Community Data Science Course (Spring 2023)/Week 5 coding challenges
There's actually nothing to download this time so you simply start with a fresh Jupyter notebook! Be sure to give a nice descriptive name, as always.
Although there's nothing to download, you will likely want to look at the following resources when working through the first half of these these:
- Community Data Science Course (Spring 2023)/Week 5 lecture notes
- Notebooks from the Week 5 lecture including:
- Week 5 lecture notebook part 1 - Data Collection
- Week 5 lecture notebook part 2 - Data Processing
- Week 5 lecture notebook (prebaked) — A combination with the three notebooks above with versions of the code that I wrote as notes for myself before the class.
- The Week 5 lecture video
#1 Wikipedia Page View API
- Identify a famous person who has been famous for at least a few years and that you have some personal interest in. Use the Wikimedia API to collect page view data from the English Wikipedia article on that person. Now use that data to generate a time-series visualization and include a link to it in your notebook.
- Identify 2 other languages editions of Wikipedia that have articles on that person. Collect page view data on the article in other languages and create a single visualization that shows how the dynamics and similar and/or different. (Note: My approach involved creating a TSV file with multiple columns.)
- Collect page view data on the articles about Marvel Comics and DC Comics in English Wikipedia. (If you'd rather replace these examples with some other comparison of popular rivals, that's just as good!)
- Which has more total page views in 2022?
- Can you draw a visualization in a spreadsheet that shows this? (Again, provide a link.)
- Were there any years when 2022's more popular page was instead the less popular of the two? How many and which ones?
- Were there any months was this reversal of relative popularity occurred? How many and which ones?
- How about any days? How many?
- I've made this file available which includes list of more than 100 Wikipedia articles about alternative rock bands from Washington state that I built from this category in Wikipedia.[*] It's a
.jsonlfile. Download the file (click "raw" and then save the file onto your drive). Now read it in, and request monthly page view data from all of them. If you need some help with loading it in, I've included some sample code at the bottom of this page.
- Once you've done this, sum up all of the page views from all of the pages and print out a TSV file with these total numbers.
- You know the routine by now! Now, make a time series graph of these numbers and include a link in your notebook.
#2 Starting on your projects
|If you are planning on collecting data from Reddit, please look into using the Pushshift API instead of the default Reddit API. The Pushshift API is not as up-to-date but it is targeted toward data scientists, not app-makers, and is likely much better suited to our needs in the class. That said, take a look at both!|
In this section, you will take your first steps towards working with your project API. Many of these questions will not involve code, so just mark down your answers in cells in your notebook.
One very useful trick is to convert cells into "markdown" mode. You can do in the menu with Cell→Cell Type→Markdown or you can just type
m when the cell is selected but not being edited (just press
Esc if you are editing to switch out of edit mode). Clicking
y turns it back into code. Markdown is just normal text but if you want to do fancier stuff like links or formatting you can look at this Markdown Cheat Sheet.
Feel free to document any findings you think might be useful as you continue to work on your project; you might thank yourself later!
- Identify an API you will (or might!) want to use for your project.
- Find documentation for that API and include links in your notebook.
- What are the API endpoints you plan to use? What are the parameters you will need to use at that endpoint?
- Is there a Python module that exists that helps make contact with the API? (See if you can you find example code on how to use it).
- If so, download it, install it, and import it into your notebook.

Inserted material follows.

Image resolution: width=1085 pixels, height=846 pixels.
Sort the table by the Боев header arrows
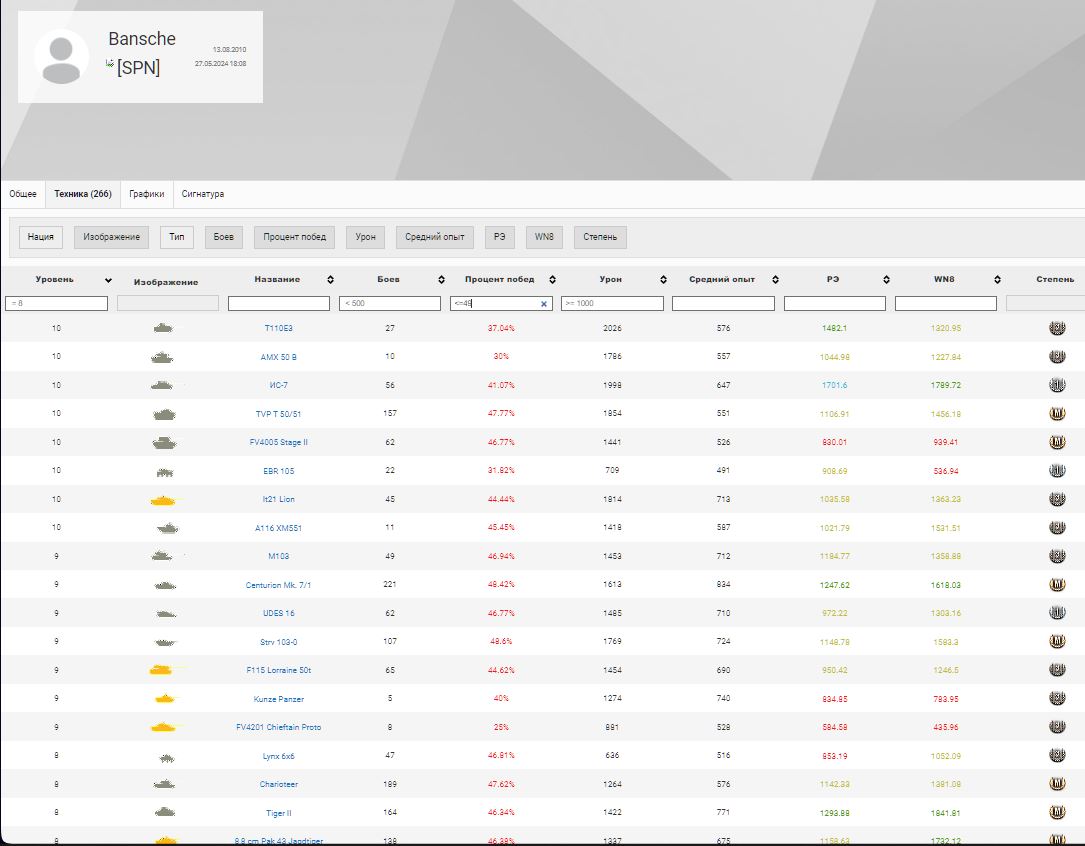pos(442,280)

- Does the API require authentication? Does it need to be approved?
- If so, sign up for a developer account and get your keys. (Do this early because it often takes time for these accounts to be approved.)
- Does the API list rate limits? Does it make any requests about how you should use it?
- Make a single API call, either directly using requests or using the Python module you have used. It doesn't matter for what. The goal is that you can get something'.
- IMPORTANT: If you have included any API keys in your notebook, make a copy of your notebook, delete the cell where you include the keys, before you upload the copy of the notebook. We'll show you some tricks for hiding this information going forward.
[*] You will probably not be shocked to hear that I collected this data from an API! I've included a Jupyter Notebook with the code to grab that data from the PetScan API in the form of this Github notebook.
If you just want to read it in the file, remember it's just a JSONL file so you can modify the code from the lecture and it should work (e.g., something with
open() and the
.readlines() function associated with file variables.